Document segment:
** Begin **

HBox-supervised oriented object detection: Though the oriented bounding box can be obtained from the segmentation mask, such an HBox-Mask-RBox pipeline can be less cost-effective. The seminal work H2RBox [20] circumvents the segmentation step and achieves RBox detection directly from HBox annotation. With HBox annotations for the same object in various orientations, the geometric constraint limits the object to a few candidate angles. Supplemented with a self-supervised branch eliminating the undesired results, an HBox-to-RBox paradigm is established.

Some similar studies use additional annotated data for training, which are also attractive but less general than H2RBox: 1) OAOD [48] is proposed for weakly-supervised oriented object detection. But in fact, it uses HBox along with an object angle as annotation, which is just “slightly weaker” than RBox supervision. Such an annotation manner is not common, and OAOD is only verified on their self-collected ITU Firearm dataset. 2) Sun et al. [49] proposes a two-stage framework: i) training detector with the annotated horizontal and vertical objects. ii) mining the rotation objects by rotating the training image to align the oriented objects as horizontally or vertically as possible. 3) KCR [50] combines RBox-annotated source datasets with HBox-annotated target datasets, and achieves HBox-supervised oriented detection on the target datasets via transfer learning. 4) WSODet [51] achieves HBox-supervised oriented detection by generating pseudo orientation labels from the feature map but is significantly worse than H2RBox.

** End **

Data entries:
** Begin **

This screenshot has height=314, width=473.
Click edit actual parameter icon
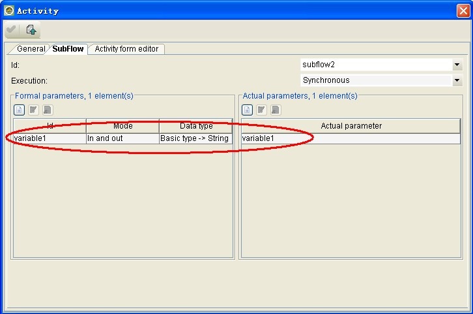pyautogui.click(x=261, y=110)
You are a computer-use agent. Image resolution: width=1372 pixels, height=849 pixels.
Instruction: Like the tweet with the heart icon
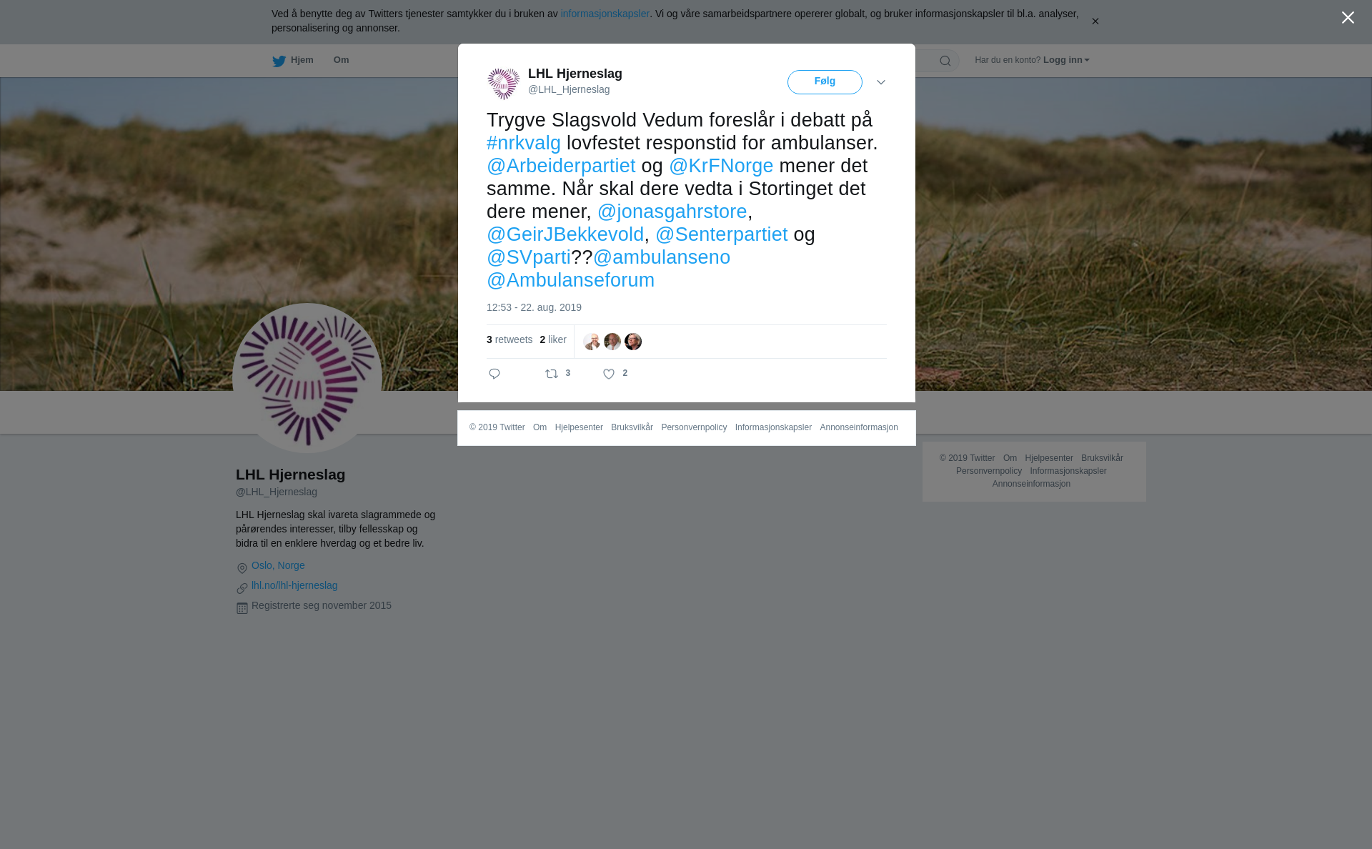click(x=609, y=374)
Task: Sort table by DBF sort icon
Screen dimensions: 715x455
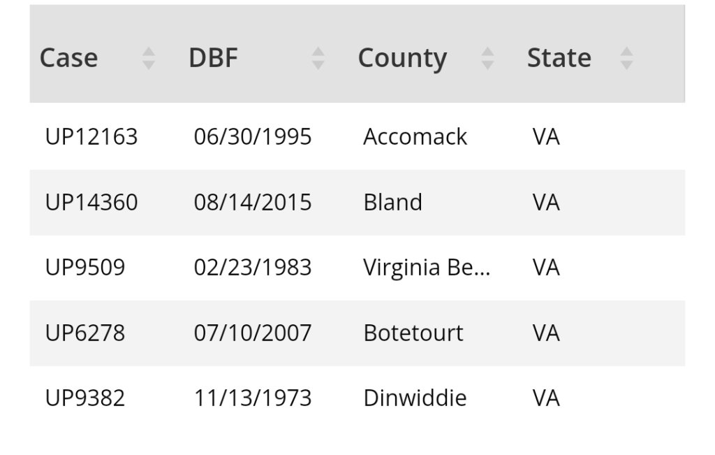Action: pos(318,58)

** End **
** Begin **

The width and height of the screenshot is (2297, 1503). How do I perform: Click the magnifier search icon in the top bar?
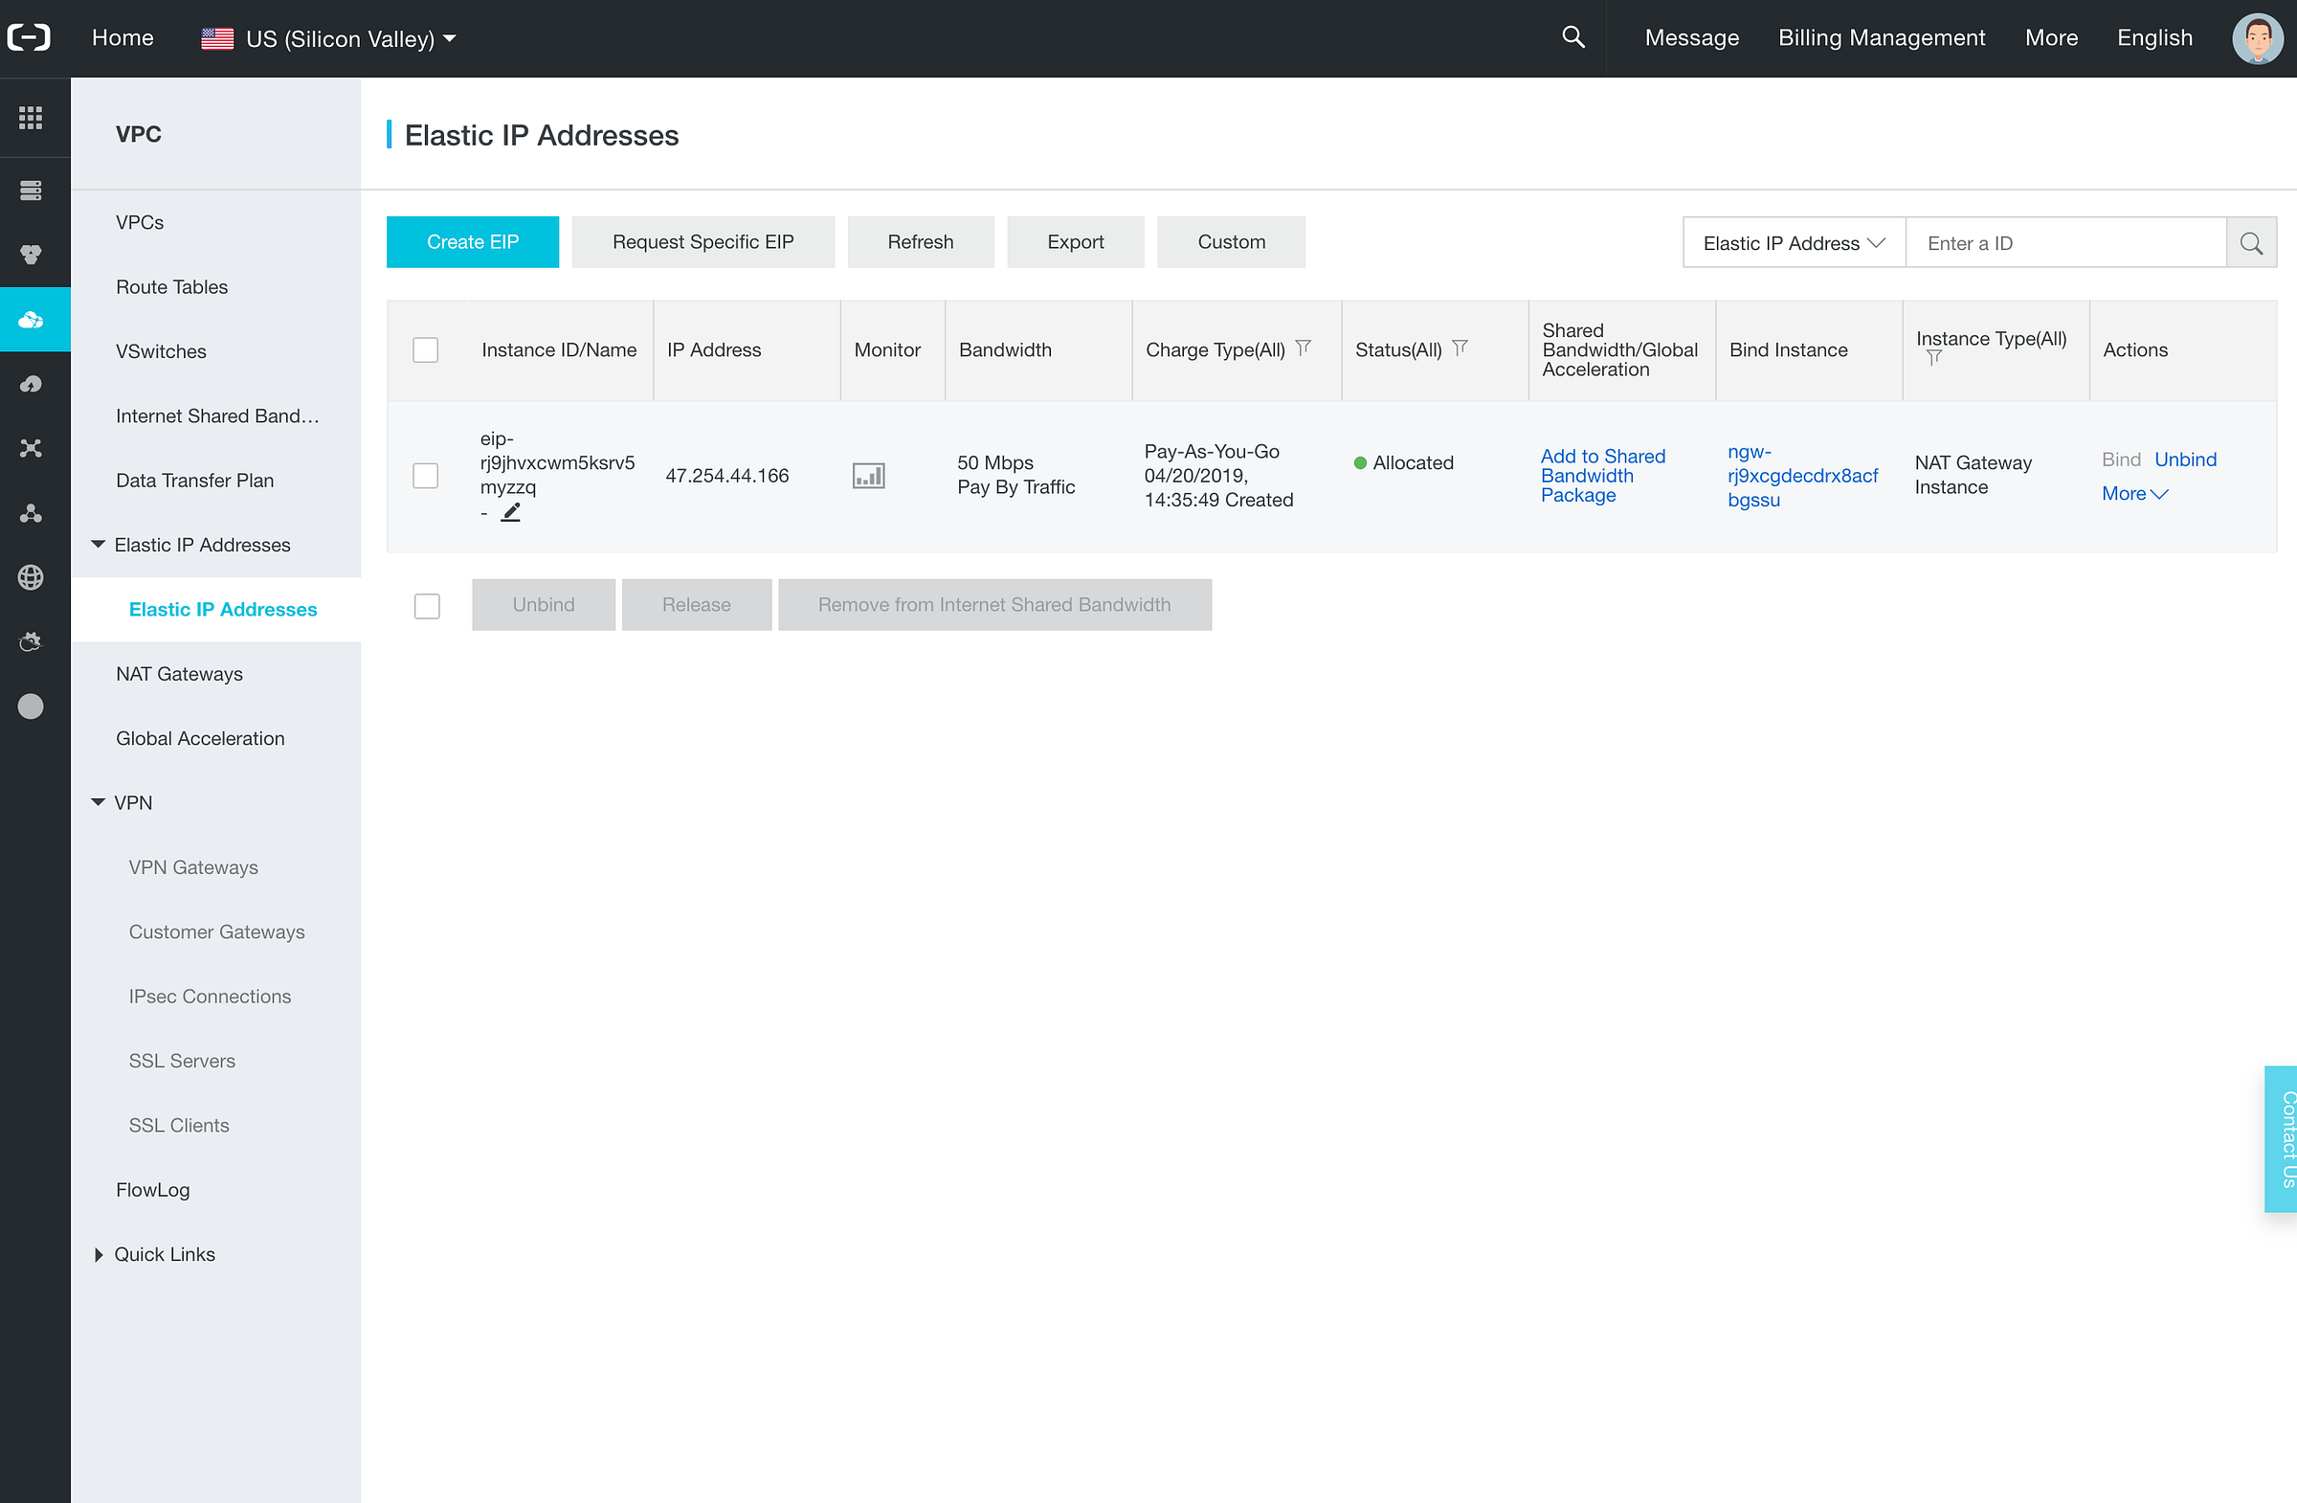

** End **

Task to carry out:
Please name the dataset that the oriented-detection passage says OAOD was verified on. The lines have no role in this.

In response:
The self-collected ITU Firearm dataset.